Wednesday, March 15, 2017
Why is the Phoenix program so successful? As the operation’s Director of Programs, Nate McCready has an answer.
“A lot of recovery is deficit-based,” he says. Other programs revolve around ‘this is what’s wrong; this is what you have to fix.’ “But at Phoenix,” he explains, “you’re a person with strengths when you get here.”

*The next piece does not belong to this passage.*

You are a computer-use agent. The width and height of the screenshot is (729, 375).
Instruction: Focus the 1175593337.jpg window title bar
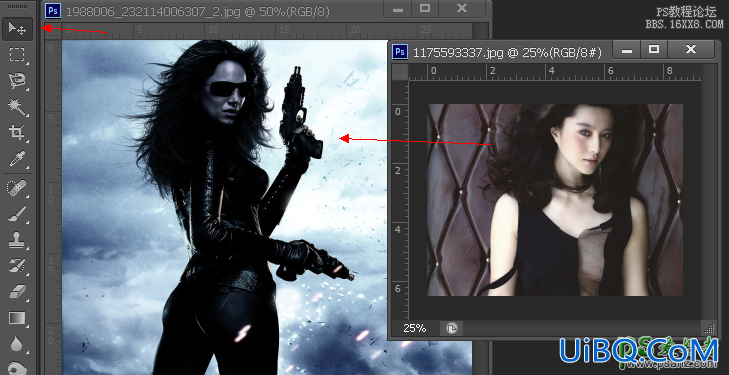pyautogui.click(x=501, y=52)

The benefit of working from strengths is something that McCready profoundly believes. A former director of programs at the Abbotsford Salvation Army, he is a person in recovery himself. Now clean and sober for 15 years he remembers his own time in treatment and recalls it being driven by the clock. “The model is usually ‘we have this big mess to clean up and if we can get you from minus 4 when you start to ‘zero’ we’ve done quite well.’”
Even after he earned his diploma in professional counselling McCready could see how the people he referred to treatment sometimes struggled under the constraints of such a deficit-based system. “As a counsellor, I would send people to Phoenix when they couldn’t find success elsewhere,” he says.
For all of these reasons, McCready prefers the Phoenix model of practice, which is more comprehensive, focusing on all aspects of help that people need.
“People can be here for the time they need,” he says. “They aren’t rushed out of treatment.” Some people move on to transitional or even residential housing. “What I really appreciate is that there’s a continuum of care here. You can come from the detox down the street with your clothes in a garbage bag and through our programs you can become employed and own a home. It’s pretty amazing.”
Right now, McCready’s biggest hope is that the Phoenix model can be grown to support other populations. Currently, it’s set up to serve men but he believes the model could be expanded to serve other groups such as women, youth and First Nations people. “We have the model and it would need to be tweaked,” he says, “but let’s tweak it.”
Asked to recall a meaningful experience with a resident McCready describes recently meeting with a man who was considering leaving treatment early. “I spent an hour with him listening to his story and hearing about how he was feeling vulnerable and overwhelmed. But he also told me that every time he felt vulnerable, he needed to run.
“I was able to help him see that this would be just another example of him running. And I believe he stayed because we could offer him what he needed.”